I see - yeah, I mean, that's good. I don't know about mounting different applications with dynamic path parts though.

Like let's consider an existing app that is 'monolithic', it has:

/customers/{customerId} /orders/{orderId} /search?searchText={text}

You could mount this application in a single /{proxy+} lambda, or you could mount it in /customers/{...} -> one function /orders/{...} -> one function

The latter, you still have 'routing' (the express/koa app is responsible for extracting customerId)

But separating in to separate functions like this isn't always the right choice - remember you will have separate scaling and cold start times for each one, which can be valuable if you want to separate search (only allow 200 concurrency search requests) but it can also mean that you get slowness when you didn't expect it

If you are just doing this prefix based routing, this library already has a base path type option.

DeltaByte commented 5 years ago

The reason for separation is due to security and analytics purposes, more specifically precisely limiting the IAM access for each function. Having the ability to let each microservice run standalone is primarily for tenants that want to run on-premises using existing K8s clusters (not Knative).

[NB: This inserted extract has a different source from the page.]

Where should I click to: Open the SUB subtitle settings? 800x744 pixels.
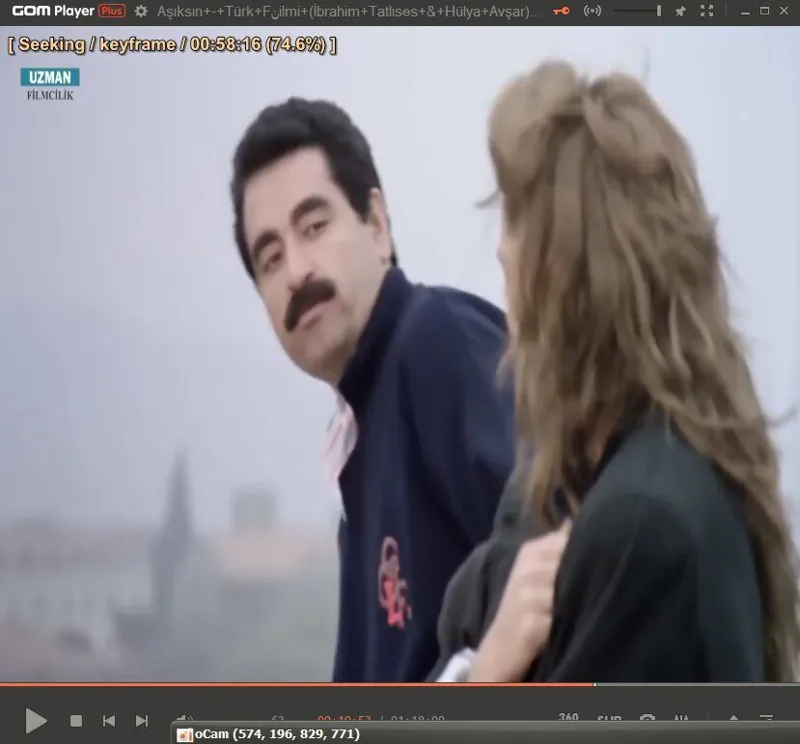[x=609, y=719]
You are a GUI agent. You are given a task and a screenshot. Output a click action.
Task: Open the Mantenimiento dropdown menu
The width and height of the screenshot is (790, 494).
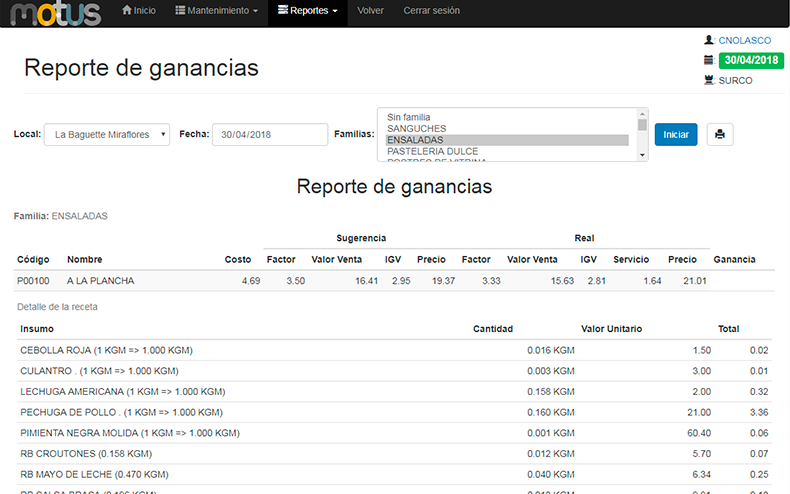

What I'm hoping to achieve is having a single codebase that can function in two ways;

  1. standalone functions
    • /users API-GW -{proxy}-> lambda --> controller
    • /users/{id} API-GW -{proxy}-> lambda --> controller
  2. as a service
    • /users K8s --> router-middleware --> controller
    • /users/{id} K8s --> router-middleware --> controller

There are other reasons to use frameworks such as Express/Koa/Hapi in standalone Lambda functions too, e.g. error handling and existing middleware

dougmoscrop commented 5 years ago

Ah, I understand. Are your paths complex though? Like can you still not do:

/users -> usersCollectionHandler /users/{any} -> usersResourceHandler (where {any} might be /{id} or /{id}/subresource)

Do you intend /users/1/things to be a completely separate function too?

I must admit your use case has piqued my interest! I'm just not sure how to do it in a way that works everywhere.

DeltaByte commented 5 years ago

Some of the routes can get fairly complicated, for example if you wanted to reply to a specific comment on a specific post from a specific forum (I realise this is bad api design but typing on my phone)

/users/{userId}/posts/{postId}/comments/{commentId}

Perhaps for the implementation it could be something along the lines of adding a params key on the Request object? That name seems consistent between Koa and Express at the minimum, I'll have a look at other frameworks in a bit.

dougmoscrop commented 5 years ago

Please feel free to contribute something that works, but I'm just forewarning you that some of these libraries do clever stuff, like koa destroys the prototype chain of the req/res you pass it, so it just needs to be well tested. I'm happy to add req.event/req.context to every request, then your code can do what it wants.